= 本文抜粋 =
コンピューターの作った仮想現実の中に人間が暮らす、あるいは脳波で遠隔操作する分身ロボットが実生活を送る――。SFの中だけと思っていた世界が、VR(仮想現実)やAR(拡張現実)といった技術の伸展で、全くの夢物語とも言えない時代になってきました。もし、そんな未来がやってきたら、私たちの「リアルな身体」が持つ意味も変わってしまうのでしょうか? 産業技術総合研究所が昨年11月に開設した、人間拡張研究センター(千葉県柏市)では、VRやロボット技術などを複合し、人間の能力拡張を産業化する研究を進めていると言います。研究センター長を務める、人間工学が専門の持丸正明さんに聞きました。
――このセンターでは、どのようなことを目指しているのですか。
「VRやAR、ロボット技術を使って身体の機能を拡張すると共に、道具に頼ってしまうのではなく、それを使うことで、私たちの身体そのものを増強できるサービスを産業化したいと考えています」

= 提供資料 =
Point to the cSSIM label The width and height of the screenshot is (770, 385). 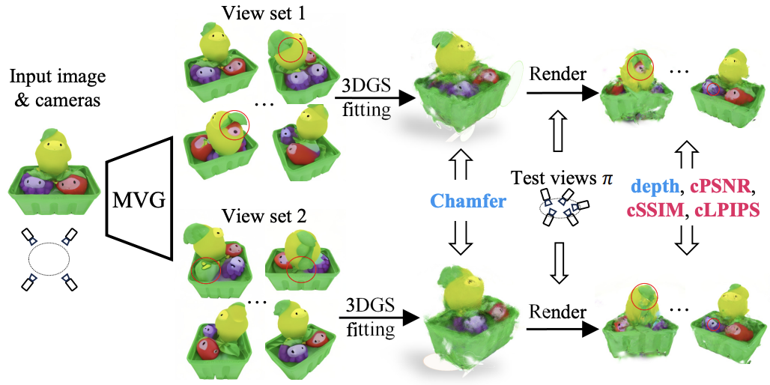(x=657, y=210)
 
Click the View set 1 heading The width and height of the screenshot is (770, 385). (x=264, y=12)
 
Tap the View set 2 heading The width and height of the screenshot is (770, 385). (x=264, y=215)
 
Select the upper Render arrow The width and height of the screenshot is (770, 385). (x=562, y=95)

= 課題 =
本文抜粋の中で、センター長が身体の機能を拡張するために使うと述べている技術をすべて挙げなさい。

= 解答 =
VR、AR、ロボット技術